* [Objective]:
Pull out the lines of the material that start with the line containing "The width and" and run through to the end of the material, and repeat them word for word without the pictures.

* [Data records]:
☆ ☆ ☆ ☆ ☆ ☆ ☆

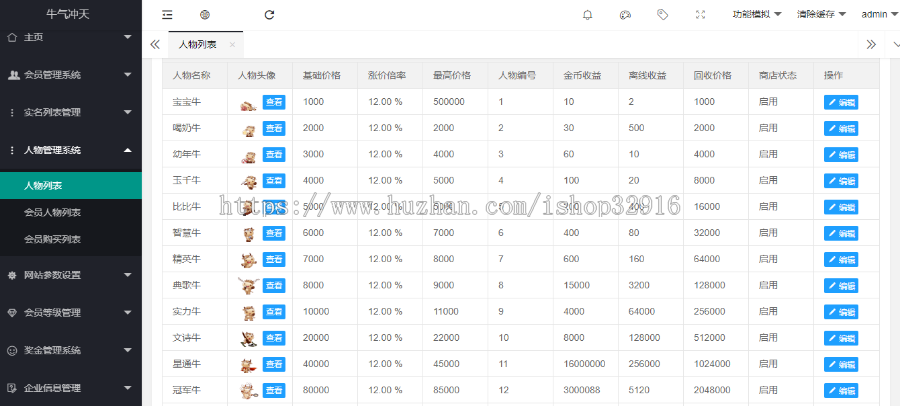The image size is (900, 406).
Task: Click the 冠军牛 avatar thumbnail
Action: coord(247,391)
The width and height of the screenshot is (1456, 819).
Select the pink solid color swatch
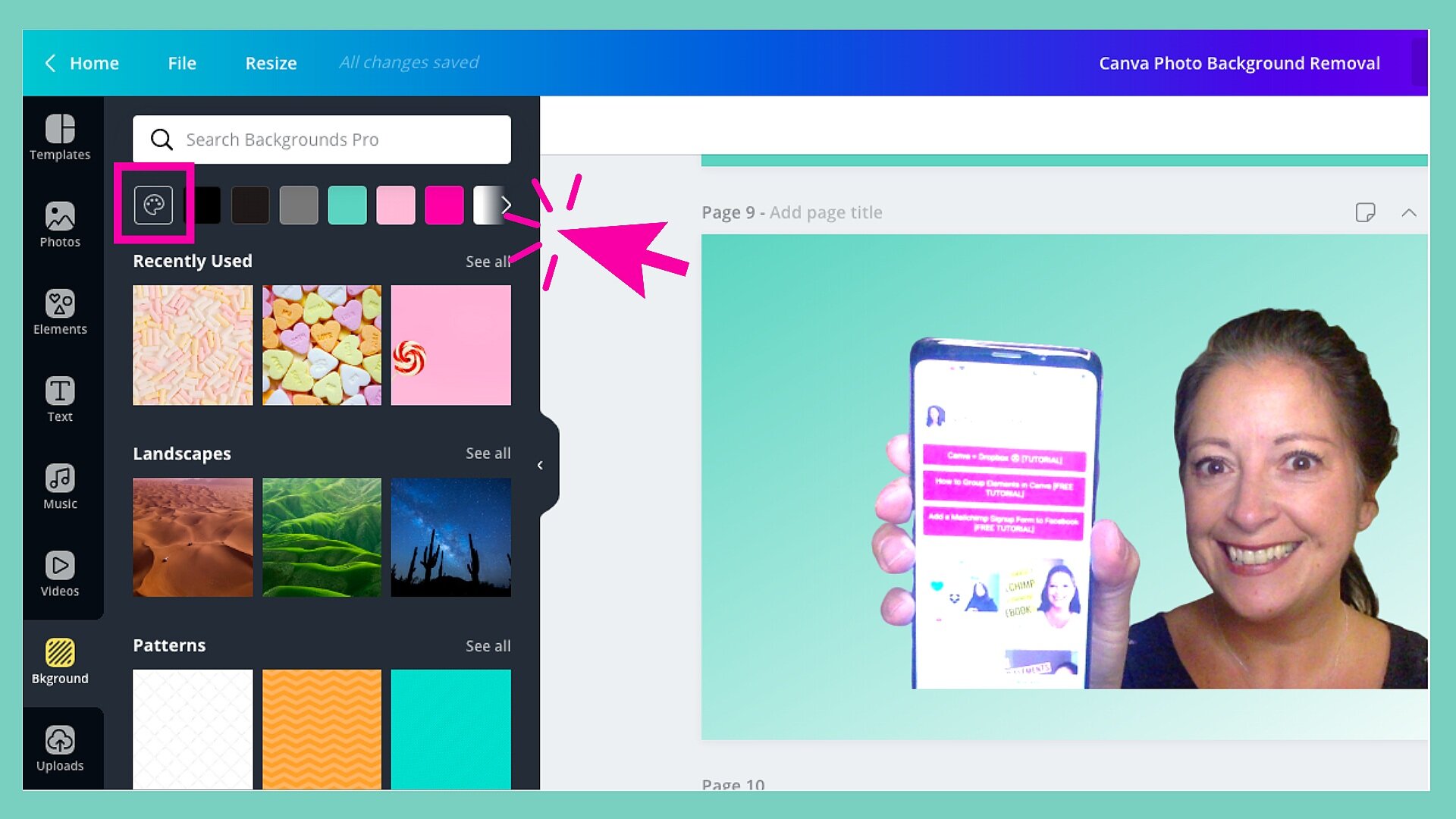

☆ ☆ ☆ ☆ ☆ ☆ ☆

* [Answer]:
The width and height of the screenshot is (1456, 819).
Select the pink solid color swatch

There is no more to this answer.